Years ago, would-be couples would meet at a dance, at church potlucks, or around a friend’s dinner table. Even further back, due to the gender imbalance created by selective infanticide, Roman young men found their spouses at church. Today, many singles (including Christian singles) search for relationships online, scouring dating apps, debating whether to swipe right, swipe left, or just give up.
Dating apps have re-conditioned how singles think about dating and relationships. Long gone are the times when a single young man walked into a community, noticed a young lady, and was forced to overcome his nerves to take a risk. On one hand, many dating apps have taken first impressions beyond mere appearance to other important relational factors such as interests, hobbies, and shared views on essential issues. On the other hand, apps have isolated relationships from real community. That’s often not healthy.
Apps are yet another way our day-to-day lives have become disembodied. Recent studies reveal that many young people are “explori-dating,” interacting with someone from a different country, background, or faith, ditching what are leading indicators of long-term relational stability. Some are now “hesidating,” a term coined by the online dating site Plenty of Fish to describe mostly single females who struggle to choose whether to date seriously or casually because of how uncertain life feels. Tonight, in fact, many young people will choose to celebrate “Galentine's” or “Palentine’s” Day instead of Valentine’s Day, an indication of how difficult it is to date and commit these days.
And of course, there’s the uglier side of dating apps: sexting, secret connections, ghosting, and targeting. Online anonymity can lead singles to go farther than they wanted to, stay longer than they intended, and pay more than they were hoping.
To be clear, dating apps have diversified and improved. Many have found love online, entering long-term committed relationships that culminate in marriage. In one sense, apps now fill the significant relational gaps that have only widened in our rapidly changing culture. Some suggest that given how difficult it is to date these days, apps have changed things in “positive ways.”
Helen Fischer, an anthropologist who's studied dating trends for over forty years and an adviser to one of the largest dating apps, believes these opportunities create “historic turnarounds with singles. They are looking for committed relationships.”
But what if the church has a role to play in creating contexts for relational connections, even romantic ones? What if the current relationship dearth being filled by apps could be filled by Christian matchmaking communities instead?
Since it is Valentine’s Day, it’s worth reflecting on the day’s namesake. Valentinus of Rome was a 3rd-century martyr, and though the specifics around his life are somewhat cloudy, the most widely accepted version of his martyrdom is that he ran afoul of emperor Claudius II for encouraging romantic love and marriage in his community.
Claudius banned marriage because he believed that Roman men were unwilling to join the army because of their strong attachment to their wives and families. Valentinus believed marriage was an essential part of human life, or like we say around the Colson Center, like gravity. So, he married couples in secret despite the edict from Rome. He was caught and executed for his deeds.
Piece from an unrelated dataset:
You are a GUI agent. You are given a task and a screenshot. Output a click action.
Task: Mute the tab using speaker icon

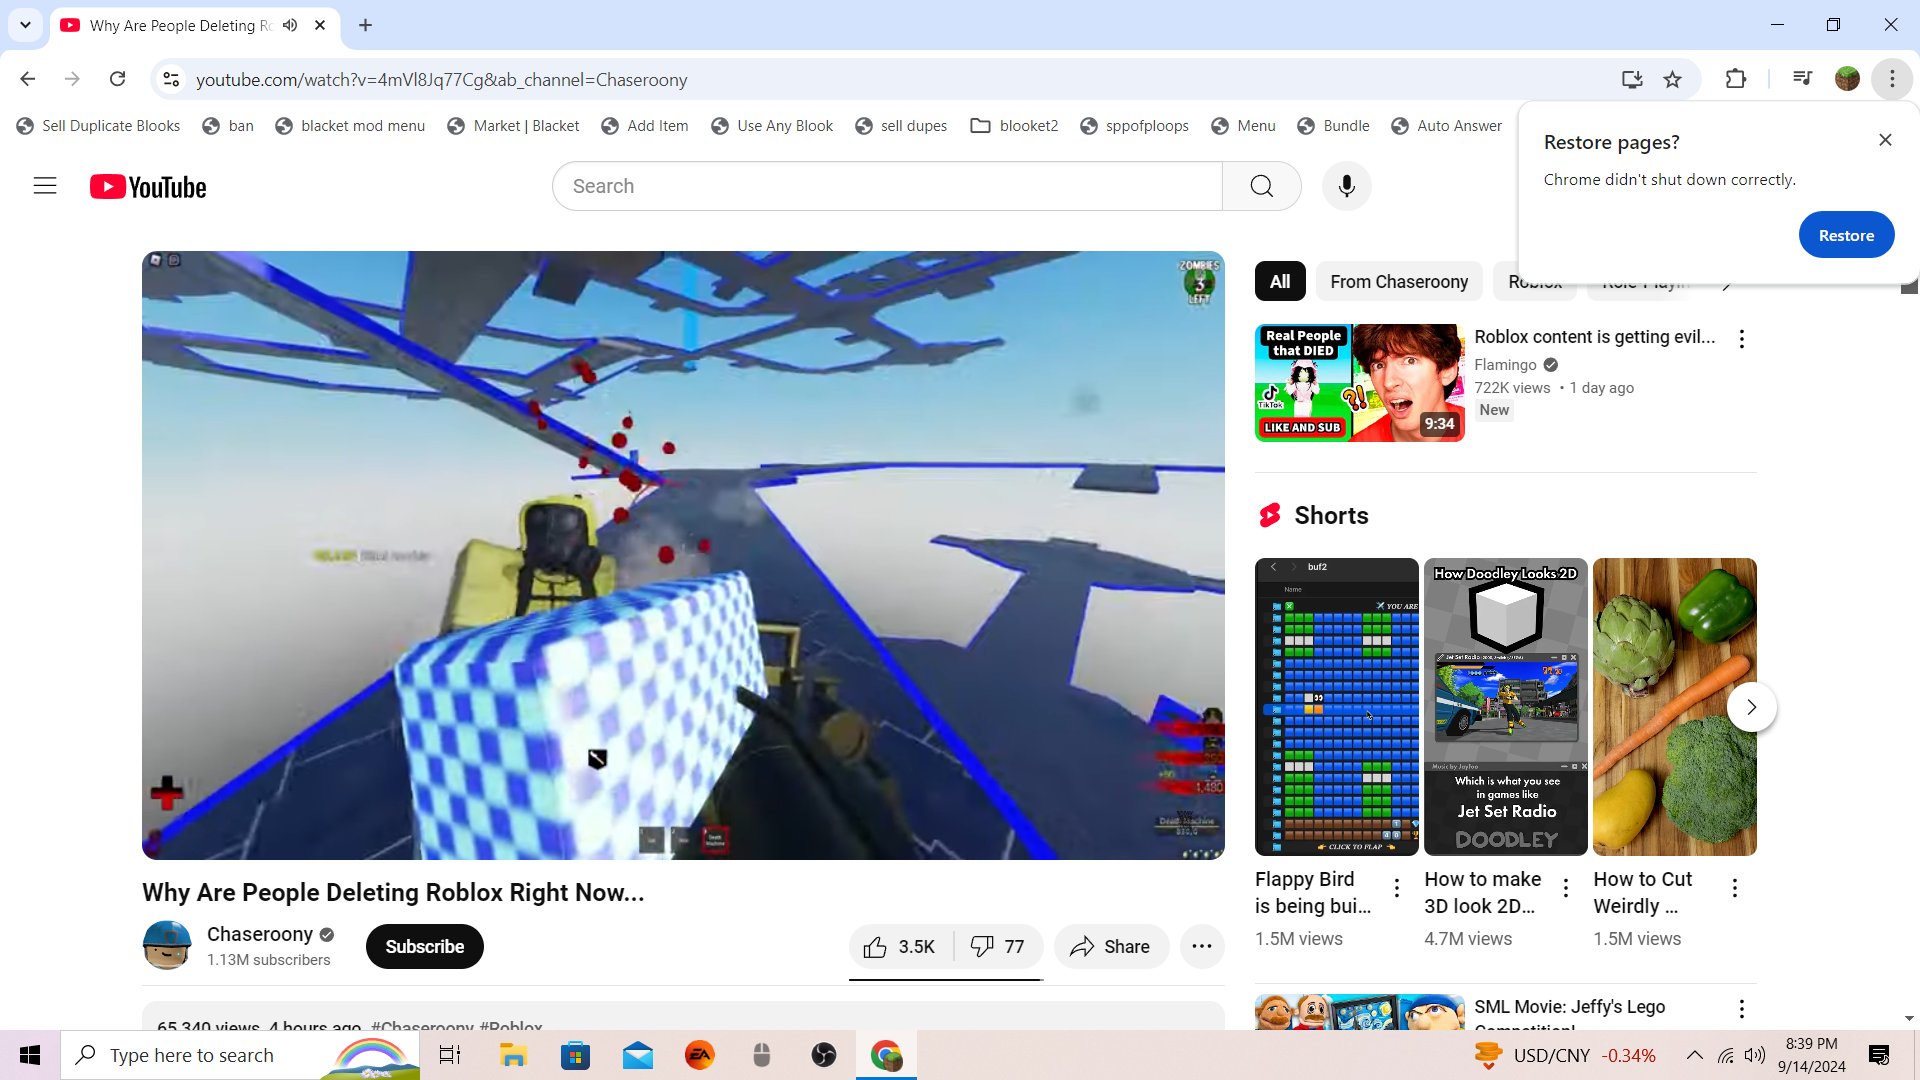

Today, to follow Valentinus’ example by creating contexts for singles to meet within a larger healthy community, is to offer the world something it needs but doesn’t have. To celebrate marriage, not just in word but in deed, is to declare that committed romantic relationships are possible and good. To place these relationships, as the Christian worldview does, in the larger context of our God-given identity and purpose is to point young people to love for the good of others, as opposed to love as mere self-expression.
As C.S. Lewis outlined in The Four Loves, a Christian view of passionate love, “eros,” differs from mere sentimentality or sexual desire. Eros, when rightly ordered, causes us to toss “personal happiness aside as a triviality and [plant] the interests of another in the center of our being.” Where else will young adults hear that definition of love?
The Church has much to offer a lonely world on Valentine’s Day and the rest of the year. The Church, of course, is to be a people that cultivate a community together. It may be that we should become a bit more intentional about cultivating marriages too.